【LeetCode】Symmetric Tree
Symmetric Tree
Total Accepted: 13819 Total Submissions: 43667
Given a binary tree, check whether it is a mirror of itself (ie, symmetric around its center).
For example, this binary tree is symmetric:
1 / \ 2 2 / \ / \ 3 4 4 3
But the following is not:
1 / \ 2 2 \ \ 3 3Note:
Bonus points if you could solve it both recursively and iteratively.
confused what "{1,#,2,3}" means? > read more on how binary tree is serialized on OJ.
【解题思路】
我认为BFS可以很好的解决,当然注意处理空树的情况。
如果左子树或者右子树为空,将当前值赋值为-1,主要是为了防止出现题目中所说的第2种情况。

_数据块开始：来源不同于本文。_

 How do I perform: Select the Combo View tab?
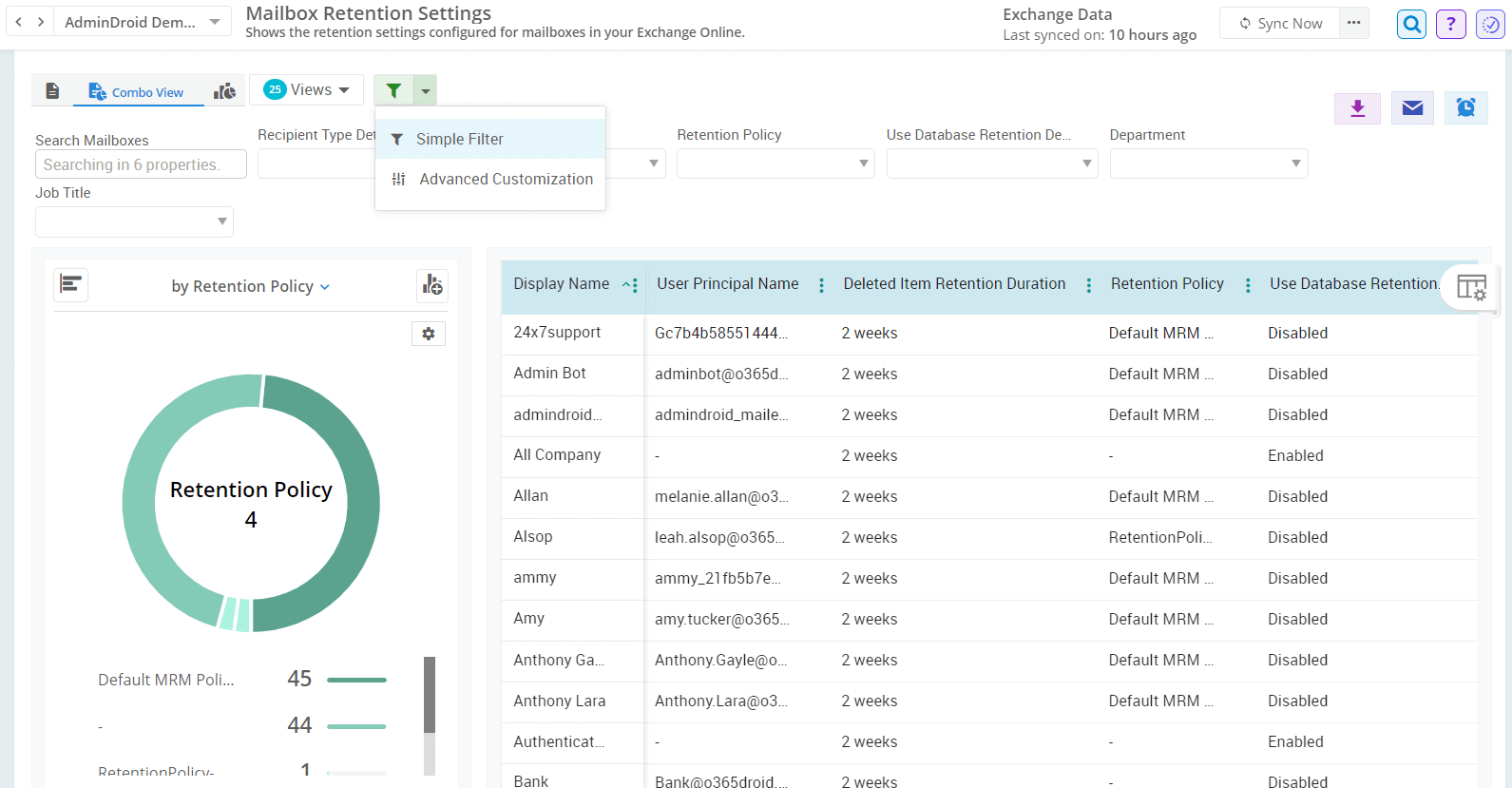coord(137,92)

每层遍历结束之后,将所有值都存放在numList中,从外层到内层,依次推进比较,如果不相等,立刻return false;
直到比较完,一直没有return false,那么就是Symmetric Tree。
Java AC
/**
* Definition for binary tree
* public class TreeNode {
* int val;
* TreeNode left;
* TreeNode right;
* TreeNode(int x) { val = x; }
* }
*/
public class Solution {
public boolean isSymmetric(TreeNode root) {
if(root == null){
return true;
}
return bfs(root);
}
public boolean bfs(TreeNode root){
Queue<TreeNode> queue = new LinkedList<TreeNode>();
queue.offer(root);
while(!queue.isEmpty()){
int size = queue.size();
List<Integer> numList = new ArrayList<Integer>();
while(size > 0){
size--;
TreeNode node = queue.peek();
queue.poll();
if(node.left != null){
numList.add(node.left.val);
queue.offer(node.left);
}else{
numList.add(-1);
}
if(node.right != null){
numList.add(node.right.val);
queue.offer(node.right);
}else{
numList.add(-1);
}
}
boolean flag = isSymmetric(numList);
if(!flag){
return false;
}
}
return true;
}
public boolean isSymmetric(List<Integer> numList){
int size = numList.size();
int low = 0;
int high = size-1;
while(low < high){
if(numList.get(low) != numList.get(high)){
return false;
}
low++;
high--;
}
return true;
}
}